Preservation of the mitral valve apparatus: evidence synthesis and critical reappraisal of surgical techniques

Abstract
Sub-valvular apparatus preservation after mitral valve replacement is not a new concept, yet to date there has been no quantification of its clinical effectiveness as a procedure and no consensus as to which surgical preservation technique should be adopted to achieve the best immediate and midterm clinical outcomes. This systematic review of current available literature aims to use an evidence synthesis and meta-analytic approach to compare outcomes following replacement of the mitral valve with (MVR-P) or without preservation (MVR-NP) of its apparatus. It considers all the relevant anatomical, experimental, echocardiographic, and clinical studies published in the literature and appraises all reported mitral valve sub-valvular apparatus preservation techniques.
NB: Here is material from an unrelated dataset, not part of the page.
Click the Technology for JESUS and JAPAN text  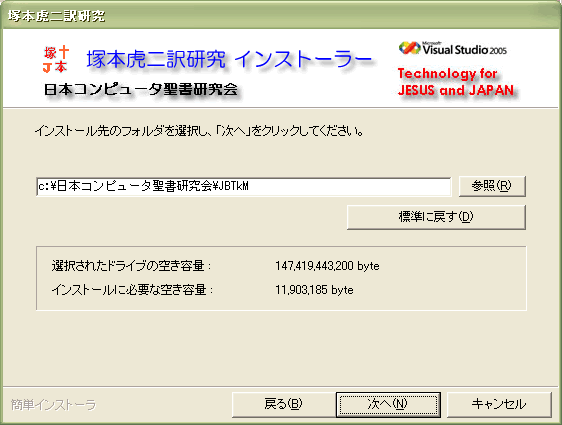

The results of this review strongly suggest that MVR-P is superior to MVR-NP with regards to the incidence of early postoperative low-cardiac output requiring inotropic support, and early or mid-term survival. They also suggest that the operative decision should be individualised based on patient’s anatomy, pathology and ventricular function and therefore surgeons should be familiar with more than one surgical preservation technique. Finally, this paper highlights the need for further high quality research focusing particularly on the long-term assessment of quality of life and health utility following MVR-P.